Anywho, the algae is coating my glass, rocks, cryptos, water wisteria, aponogetons, echino, etc. I bought one of those hard spongy algae scrubbers and it worked great but the algae is incredibly hard to remove; I even tried using my fingertips to get some of it off but I had to press so hard I was afraid I might slip and break the glass. I eventually got the algae off the glass but I can't get it off the plants even by rubbing furiously with my fingers.

I want to find out why I have algae in my tank now, but I didn't have it in my last tank.

My last tank:
25 gallon
tetra whisper 30-60 (the largest whisper filter)
plain gravel
no co2
only ferts were fish poo and weekly dose of leaf zone
lotsa plants
the light was an eclipse natural daylight, F18/T8 24", not sure what that means
3 big angelfish, 2 batasio havmolleri, 1 glass catfish
temp around 77-80

New tank:
55 gallon
tetra whisper 30-60
plain gravel
no co2
only ferts fish poo and weekly dose of leaf zone
same amount of plants, proportionately a lot less plants though
the light is an eclipse natural daylight F40T10/48"
3 big angelfish, 2 batasio havmolleri, 1 glass catfish, 1 cherry barb, 1 golden mystery snail

there are 2 things I think might be causing the algae:
1. the proportionately lower plant mass is absorbing less nutrients than there are available, creating a surplus of nutrients for algae
or
2. the wattage to gallon ratio is different. if my 55 light is proportionately stronger than the 25 light, that would explain the algae. I'm not sure what F40T10 means, nor do I know what F18/T8 means.

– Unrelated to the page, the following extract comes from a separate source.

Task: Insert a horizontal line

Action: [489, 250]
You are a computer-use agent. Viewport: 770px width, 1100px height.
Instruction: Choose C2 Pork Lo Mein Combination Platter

any thoughts on this matter would be greatly appreciated


my 25
























I know it looks terribly tacky and tasteless, but I bought it all off of craigslist from the same person and I thought the angelfish would feel at home with the familiar decor. Also I knew practically nothing about aquariums a year ago so I put the plants wherever I felt like it.

no pics of the 55, yet


----------



## TheRac25 (Nov 5, 2008)

not sure what causes the brown stuff some say low light but more light would certainly give you other types of algae that are worse, ottos love the brown stuff.


----------



## markopolo (Jun 2, 2008)

what you have are called diatoms, do a search for them here you will find lots of stuff

those numbers on your lights have to do with wattage and size so 
F18T8 is an 18 watt bulb and its a T8 size, which i believe has a diameter of one inch. 
this means you have very low light, you might want to either use low light plants or upgrade your lighting 

im tired right now i cant think to straight have a bio midterm tomorrow good luck search around for info


----------



## madmax666 (Nov 22, 2008)

I have this too. I was thinking snails (malaysian trumpets,olive, or nerits)could have spelled those wrong but those arent suposed to eat plants. I was thinking more of snails because they dont add "too" much to ur live stock unlike otos which do love this brown algea or diatoms. Some causes are over feeding and low light are the most common.